-- STUDY MATERIAL follows --

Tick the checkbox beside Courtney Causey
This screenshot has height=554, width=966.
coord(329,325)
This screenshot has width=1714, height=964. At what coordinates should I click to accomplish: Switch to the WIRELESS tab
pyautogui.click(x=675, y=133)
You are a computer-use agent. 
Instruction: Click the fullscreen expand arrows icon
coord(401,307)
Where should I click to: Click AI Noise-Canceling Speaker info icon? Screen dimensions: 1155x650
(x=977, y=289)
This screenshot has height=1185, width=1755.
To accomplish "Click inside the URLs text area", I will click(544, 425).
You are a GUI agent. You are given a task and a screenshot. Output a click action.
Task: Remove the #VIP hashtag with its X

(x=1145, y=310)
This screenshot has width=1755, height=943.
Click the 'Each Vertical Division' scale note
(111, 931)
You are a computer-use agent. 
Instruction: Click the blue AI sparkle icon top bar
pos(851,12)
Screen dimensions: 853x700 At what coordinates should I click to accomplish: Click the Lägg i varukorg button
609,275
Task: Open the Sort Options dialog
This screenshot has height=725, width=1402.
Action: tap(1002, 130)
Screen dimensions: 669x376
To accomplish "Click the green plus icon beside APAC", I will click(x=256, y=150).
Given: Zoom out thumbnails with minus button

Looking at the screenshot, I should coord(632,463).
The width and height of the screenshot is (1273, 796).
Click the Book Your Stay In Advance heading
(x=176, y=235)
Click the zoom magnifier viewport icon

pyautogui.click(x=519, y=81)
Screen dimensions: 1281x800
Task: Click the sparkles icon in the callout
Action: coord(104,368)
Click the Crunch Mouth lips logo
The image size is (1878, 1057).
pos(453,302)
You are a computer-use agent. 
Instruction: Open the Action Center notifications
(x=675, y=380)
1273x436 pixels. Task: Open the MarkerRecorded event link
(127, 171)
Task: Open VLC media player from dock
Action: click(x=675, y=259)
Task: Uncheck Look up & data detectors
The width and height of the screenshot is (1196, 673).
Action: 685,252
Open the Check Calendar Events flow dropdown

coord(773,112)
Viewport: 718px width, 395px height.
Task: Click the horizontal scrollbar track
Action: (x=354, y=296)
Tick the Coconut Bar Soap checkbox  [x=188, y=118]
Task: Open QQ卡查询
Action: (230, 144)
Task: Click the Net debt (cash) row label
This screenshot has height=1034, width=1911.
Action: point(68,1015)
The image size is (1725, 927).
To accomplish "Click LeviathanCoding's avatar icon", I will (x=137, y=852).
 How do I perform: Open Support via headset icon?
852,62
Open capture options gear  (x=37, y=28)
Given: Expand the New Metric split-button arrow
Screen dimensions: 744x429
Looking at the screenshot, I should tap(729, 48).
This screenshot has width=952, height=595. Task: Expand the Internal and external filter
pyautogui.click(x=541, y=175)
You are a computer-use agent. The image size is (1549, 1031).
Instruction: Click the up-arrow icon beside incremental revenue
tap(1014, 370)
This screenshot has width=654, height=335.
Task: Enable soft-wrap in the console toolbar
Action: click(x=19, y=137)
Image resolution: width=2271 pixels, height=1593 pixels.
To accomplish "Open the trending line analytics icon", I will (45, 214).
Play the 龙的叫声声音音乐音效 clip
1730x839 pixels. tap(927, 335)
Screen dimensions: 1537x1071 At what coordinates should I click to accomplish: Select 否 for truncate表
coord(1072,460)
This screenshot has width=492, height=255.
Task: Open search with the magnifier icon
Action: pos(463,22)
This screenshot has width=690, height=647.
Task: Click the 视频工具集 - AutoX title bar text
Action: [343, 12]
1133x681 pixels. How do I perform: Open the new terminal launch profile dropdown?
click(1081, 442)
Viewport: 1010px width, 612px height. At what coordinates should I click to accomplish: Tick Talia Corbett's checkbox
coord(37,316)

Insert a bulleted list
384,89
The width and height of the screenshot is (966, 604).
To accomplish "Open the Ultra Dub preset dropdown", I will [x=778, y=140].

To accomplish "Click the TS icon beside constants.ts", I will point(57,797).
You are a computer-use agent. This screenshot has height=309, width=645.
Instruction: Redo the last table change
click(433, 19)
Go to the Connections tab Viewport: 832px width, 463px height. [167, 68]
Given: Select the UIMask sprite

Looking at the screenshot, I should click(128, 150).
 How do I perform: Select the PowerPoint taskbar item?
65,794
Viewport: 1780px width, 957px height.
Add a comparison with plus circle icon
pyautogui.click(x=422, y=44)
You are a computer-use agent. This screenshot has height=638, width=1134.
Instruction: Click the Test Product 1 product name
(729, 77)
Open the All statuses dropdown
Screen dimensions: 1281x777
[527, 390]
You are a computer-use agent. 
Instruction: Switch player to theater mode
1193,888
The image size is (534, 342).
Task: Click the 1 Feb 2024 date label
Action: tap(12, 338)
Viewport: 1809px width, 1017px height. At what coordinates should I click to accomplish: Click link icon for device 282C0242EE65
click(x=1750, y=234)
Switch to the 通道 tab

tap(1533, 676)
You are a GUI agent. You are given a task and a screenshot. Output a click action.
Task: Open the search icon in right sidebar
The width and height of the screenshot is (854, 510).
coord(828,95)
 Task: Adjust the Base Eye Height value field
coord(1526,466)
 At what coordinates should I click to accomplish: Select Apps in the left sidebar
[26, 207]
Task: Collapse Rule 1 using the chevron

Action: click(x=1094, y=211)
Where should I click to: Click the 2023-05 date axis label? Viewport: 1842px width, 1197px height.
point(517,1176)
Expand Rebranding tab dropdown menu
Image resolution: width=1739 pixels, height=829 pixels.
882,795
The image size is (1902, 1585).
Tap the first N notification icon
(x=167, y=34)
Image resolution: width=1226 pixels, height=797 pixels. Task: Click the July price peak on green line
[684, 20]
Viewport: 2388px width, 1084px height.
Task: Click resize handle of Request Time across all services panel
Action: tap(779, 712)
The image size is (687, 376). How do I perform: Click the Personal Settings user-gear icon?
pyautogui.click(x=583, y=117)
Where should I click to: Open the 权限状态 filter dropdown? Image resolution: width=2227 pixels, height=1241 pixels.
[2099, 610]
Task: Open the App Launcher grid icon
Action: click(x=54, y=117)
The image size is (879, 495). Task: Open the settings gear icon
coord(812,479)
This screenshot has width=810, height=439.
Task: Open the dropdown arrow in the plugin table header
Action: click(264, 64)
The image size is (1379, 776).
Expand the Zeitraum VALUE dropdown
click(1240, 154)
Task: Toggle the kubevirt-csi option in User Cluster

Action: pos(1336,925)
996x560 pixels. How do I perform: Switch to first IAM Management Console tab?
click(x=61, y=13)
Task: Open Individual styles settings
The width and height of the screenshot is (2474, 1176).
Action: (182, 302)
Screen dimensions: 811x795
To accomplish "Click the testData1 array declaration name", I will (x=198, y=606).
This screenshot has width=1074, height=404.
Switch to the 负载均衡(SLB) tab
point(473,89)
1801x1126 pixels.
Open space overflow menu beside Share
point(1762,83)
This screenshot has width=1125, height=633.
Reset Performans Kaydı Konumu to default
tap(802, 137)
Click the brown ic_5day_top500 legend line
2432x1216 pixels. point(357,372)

-- STUDY MATERIAL concluded --

WHAT IS BEING ASKED – Please retype the data exactly as it stands, from its first line down to the line that contains "The width and height of the screenshot is (1273, 796).", then stop.

RESPONSE TO THE EXERCISE –
Tick the checkbox beside Courtney Causey
This screenshot has height=554, width=966.
coord(329,325)
This screenshot has width=1714, height=964. At what coordinates should I click to accomplish: Switch to the WIRELESS tab
pyautogui.click(x=675, y=133)
You are a computer-use agent. 
Instruction: Click the fullscreen expand arrows icon
coord(401,307)
Where should I click to: Click AI Noise-Canceling Speaker info icon? Screen dimensions: 1155x650
(x=977, y=289)
This screenshot has height=1185, width=1755.
To accomplish "Click inside the URLs text area", I will click(544, 425).
You are a GUI agent. You are given a task and a screenshot. Output a click action.
Task: Remove the #VIP hashtag with its X

(x=1145, y=310)
This screenshot has width=1755, height=943.
Click the 'Each Vertical Division' scale note
(111, 931)
You are a computer-use agent. 
Instruction: Click the blue AI sparkle icon top bar
pos(851,12)
Screen dimensions: 853x700 At what coordinates should I click to accomplish: Click the Lägg i varukorg button
609,275
Task: Open the Sort Options dialog
This screenshot has height=725, width=1402.
Action: tap(1002, 130)
Screen dimensions: 669x376
To accomplish "Click the green plus icon beside APAC", I will click(x=256, y=150).
Given: Zoom out thumbnails with minus button

Looking at the screenshot, I should coord(632,463).
The width and height of the screenshot is (1273, 796).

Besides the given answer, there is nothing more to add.